My main production challenge early on was that I didn’t know what I was doing. I know better now, which is good, but that can be a cage. Sometimes ignorance can be the most freeing thing. I’ve recently dug up some early unreleased work and am amazed by how fearless it is. I was still figuring things out and obviously had no expectations of where any of this material was going to end up. I desperately want to get that feeling back.
What was your first studio like? How and for what reasons has your set-up evolved over the years and what are currently some of the most important pieces of gear for you?
My first studio was a four track I borrowed from one of my roommates in around 2001. My second studio was another roommate’s four track probably borrowed the same year. I destroyed both by overloading the preamps. I recorded everything in the red because I had no idea what I was doing. I was using an Omnichord and a Lowrey Magic Genie home organ for drum machine and keyboard sounds. There was also a Moog Opus 3 and an Acetone, both of which I still have.

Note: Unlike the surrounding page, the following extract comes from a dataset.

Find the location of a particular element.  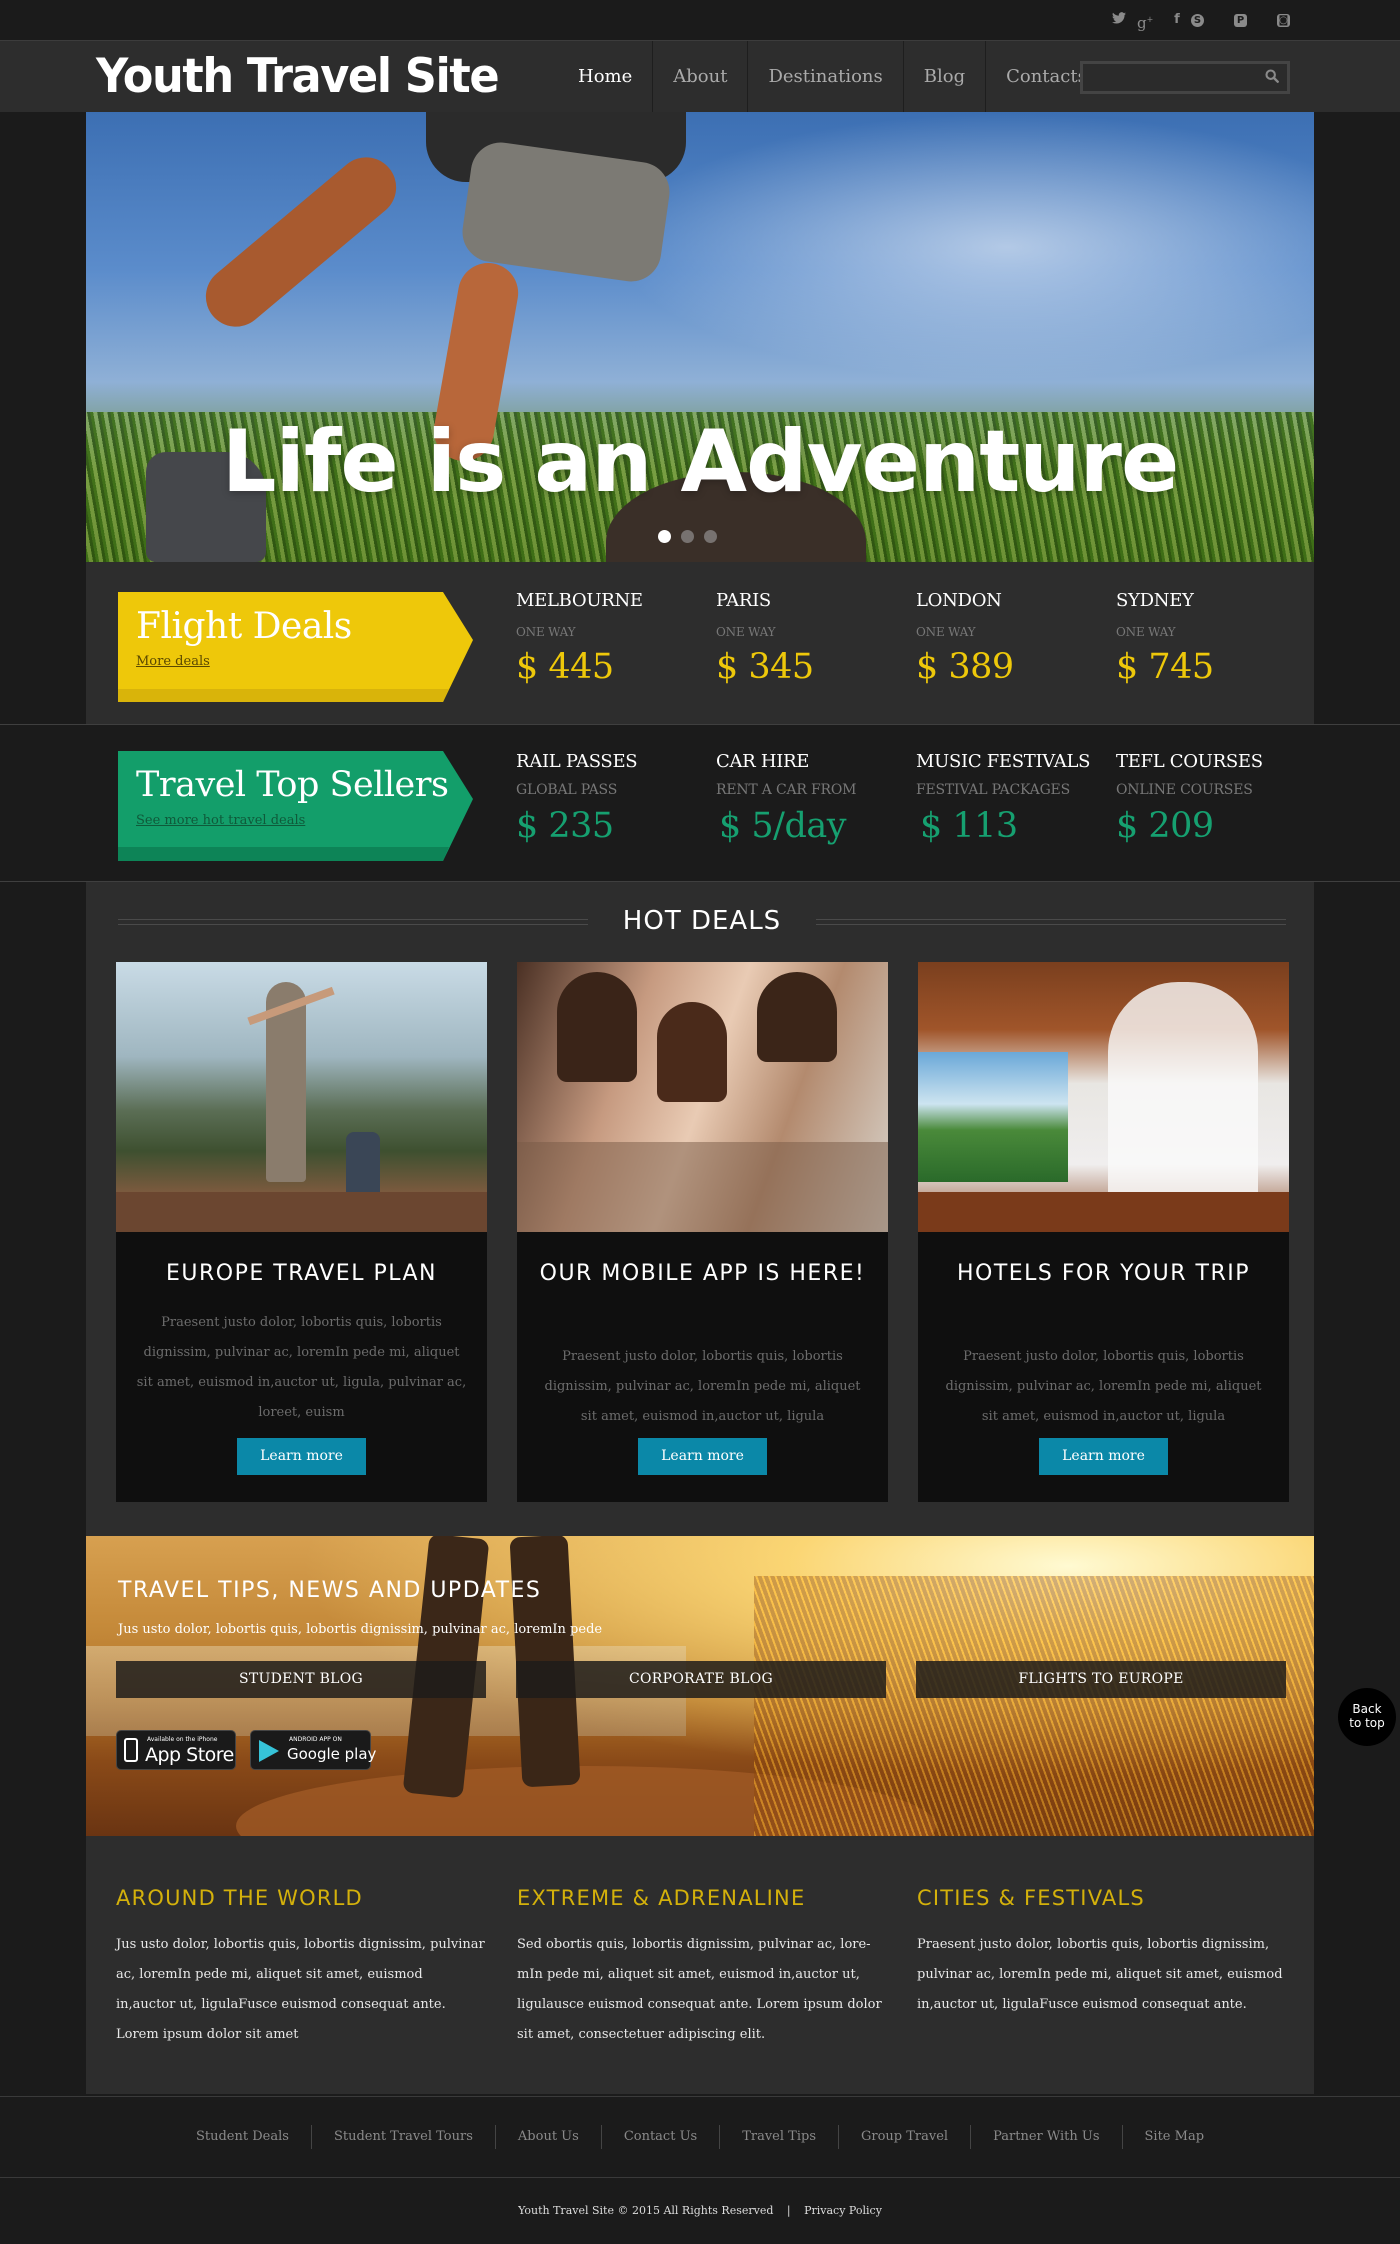

site-logo: Youth Travel Site is located at coordinates (298, 76).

Shortly after that I got into making electronic music. Early on I was using Fruity Loops and a mix of samples of my own instruments and things taken from records and CDs. If it’s evolved it’s not for any reason except that things change and you get drawn in different directions, sometimes without realizing why.
I try not to fetishize gear too much. One thing I learned or decided or accepted while living in Nashville is that you ought to be able to show up to the studio for whatever session and use the gear that’s around to come up with something. Not that you always have to use that approach but the point is that ideas trump gear, always. That said, the Korg MS-20, Minilogue and Volca Beats have been revolutionary for me. Korg is making so much fantastic gear so cheaply right now. They’re one of the best companies out there for electronic artists. Learning how to use triggers and gates has been huge for me as well. The blurring of the line between rhythmic, harmonic and melodic has been huge. Logic is an important tool and Ableton obviously does a lot interesting things.